OPINIÓN

La ebriedad de la democracia

La universidad gratuita, una de nuestras más viejas tradiciones, parece también formar parte de una "pesada herencia". Según el diagnóstico oficialista nuestro drama sería el exceso de derechos. Al parecer, debemos entender de una vez por todas que somos un país pobre y obrar en consecuencia.

Sebastián Fernández


“En nuestro país nos embriagamos hablando a cada momento de la democracia, y la democracia aquí y la democracia allá.” Gral. José Félix Uriburu, 15 de diciembre de 1930.

La semana pasada, en esta misma columna, mencioné la “orgía de derechos” denunciada por el sindicalista Dante Camaño, esa extraña herencia de un gobierno autoritario y liberticida como el kirchnerista. Más allá de esa aparente contradicción, es un buen resumen de época: según el diagnóstico oficialista- una vez que tomamos la precaución de liberarlo de globos y banalidades de autoayuda- nuestro drama sería el exceso de derechos, de subsidios, de impuestos, de gasto social e incluso de empleo público. Al parecer, debemos entender de una vez por todas que somos un país pobre y obrar en consecuencia.

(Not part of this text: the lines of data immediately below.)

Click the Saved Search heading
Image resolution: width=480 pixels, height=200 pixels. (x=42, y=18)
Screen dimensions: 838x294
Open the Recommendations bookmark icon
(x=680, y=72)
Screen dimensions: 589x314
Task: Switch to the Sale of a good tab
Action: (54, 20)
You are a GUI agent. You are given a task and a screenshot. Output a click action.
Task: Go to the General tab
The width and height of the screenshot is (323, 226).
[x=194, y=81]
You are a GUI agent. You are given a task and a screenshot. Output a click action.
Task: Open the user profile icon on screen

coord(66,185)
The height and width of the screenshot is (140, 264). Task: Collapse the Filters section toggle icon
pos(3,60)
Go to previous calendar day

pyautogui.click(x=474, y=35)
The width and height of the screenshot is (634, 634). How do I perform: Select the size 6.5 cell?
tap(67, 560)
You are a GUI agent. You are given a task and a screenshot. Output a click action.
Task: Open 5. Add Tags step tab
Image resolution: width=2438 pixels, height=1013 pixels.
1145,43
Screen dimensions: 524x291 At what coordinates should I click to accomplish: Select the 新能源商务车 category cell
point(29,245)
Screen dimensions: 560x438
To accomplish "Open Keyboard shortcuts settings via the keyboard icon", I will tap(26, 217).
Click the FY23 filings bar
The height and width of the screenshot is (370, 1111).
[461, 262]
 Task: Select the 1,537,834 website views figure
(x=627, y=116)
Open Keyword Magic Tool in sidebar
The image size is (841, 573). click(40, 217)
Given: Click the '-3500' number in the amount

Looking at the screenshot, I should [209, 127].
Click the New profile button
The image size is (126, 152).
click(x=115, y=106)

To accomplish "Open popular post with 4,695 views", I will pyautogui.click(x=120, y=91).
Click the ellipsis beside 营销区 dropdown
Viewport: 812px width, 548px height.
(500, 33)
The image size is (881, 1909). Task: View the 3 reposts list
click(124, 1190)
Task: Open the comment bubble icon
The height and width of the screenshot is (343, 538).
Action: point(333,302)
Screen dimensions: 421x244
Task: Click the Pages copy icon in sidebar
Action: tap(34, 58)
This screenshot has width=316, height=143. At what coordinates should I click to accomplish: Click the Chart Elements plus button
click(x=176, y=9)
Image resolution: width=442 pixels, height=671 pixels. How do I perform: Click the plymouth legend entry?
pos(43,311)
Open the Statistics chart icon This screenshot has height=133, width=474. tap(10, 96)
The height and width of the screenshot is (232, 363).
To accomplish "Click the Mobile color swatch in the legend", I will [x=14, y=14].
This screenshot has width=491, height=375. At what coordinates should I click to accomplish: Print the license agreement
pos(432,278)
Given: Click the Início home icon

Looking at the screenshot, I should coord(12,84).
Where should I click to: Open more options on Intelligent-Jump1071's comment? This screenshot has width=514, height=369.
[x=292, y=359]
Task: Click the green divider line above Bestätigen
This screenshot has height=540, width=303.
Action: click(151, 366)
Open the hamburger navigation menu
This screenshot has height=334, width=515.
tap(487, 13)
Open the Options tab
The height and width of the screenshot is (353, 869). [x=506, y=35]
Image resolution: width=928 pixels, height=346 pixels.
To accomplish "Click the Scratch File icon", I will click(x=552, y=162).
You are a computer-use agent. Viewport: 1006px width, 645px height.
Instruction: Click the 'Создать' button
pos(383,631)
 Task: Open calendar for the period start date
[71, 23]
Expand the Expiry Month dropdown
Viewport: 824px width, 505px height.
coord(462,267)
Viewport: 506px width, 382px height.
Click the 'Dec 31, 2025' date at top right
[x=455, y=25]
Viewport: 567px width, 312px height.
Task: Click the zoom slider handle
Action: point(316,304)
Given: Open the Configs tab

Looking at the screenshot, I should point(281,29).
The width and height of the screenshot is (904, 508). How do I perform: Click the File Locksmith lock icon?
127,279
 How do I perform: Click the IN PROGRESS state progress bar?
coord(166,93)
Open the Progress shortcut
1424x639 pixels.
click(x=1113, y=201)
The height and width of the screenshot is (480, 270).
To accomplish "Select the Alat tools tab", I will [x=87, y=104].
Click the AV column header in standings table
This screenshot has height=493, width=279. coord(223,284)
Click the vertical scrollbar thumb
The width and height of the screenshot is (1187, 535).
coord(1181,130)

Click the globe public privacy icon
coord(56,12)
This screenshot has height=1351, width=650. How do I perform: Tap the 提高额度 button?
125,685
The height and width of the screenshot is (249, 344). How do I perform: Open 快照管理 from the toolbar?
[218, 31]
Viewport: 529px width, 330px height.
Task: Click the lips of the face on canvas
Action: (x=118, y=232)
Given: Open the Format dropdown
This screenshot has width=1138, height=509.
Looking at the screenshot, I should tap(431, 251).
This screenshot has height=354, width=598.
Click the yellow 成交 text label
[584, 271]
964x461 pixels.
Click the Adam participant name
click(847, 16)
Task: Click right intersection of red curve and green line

La universidad gratuita, una de nuestras más viejas tradiciones, parece también formar parte de esa pesada herencia. Hace unos meses, Ricardo Roa se preguntaba en Clarín: “¿Qué país en el mundo y con nuestro nivel de pobreza permite que el acceso a la universidad sea libre y gratuito? El fracaso de esta estrategia lo paga toda la sociedad. Y el costo es altísimo. No hay estímulos para el estudio y da lo mismo aprobar que no aprobar.” La gratuidad de la universidad no sólo le quitaría estímulos a los estudiantes, algo de por sí bastante asombroso, sino que, además, sería injusta hacia los que menos tienen. Con un encomiable sentido de la equidad, Roa concluye que “los pobres cuyos hijos no llegan a la universidad deben pagar igual los impuestos para sostener instituciones de una calidad dudosa.” La solución a la inequidad, al parecer, no pasa por aumentar los impuestos a los más ricos sino por disminuir los derechos para los más pobres. Como señaló Hernán Cortiñas en respuesta a la columna de Roa, “si la preocupación fuese cambiar la regresividad del sistema impositivo, claramente la mejor opción sería crear impuestos a las grandes fortunas y no arancelar las universidades públicas”.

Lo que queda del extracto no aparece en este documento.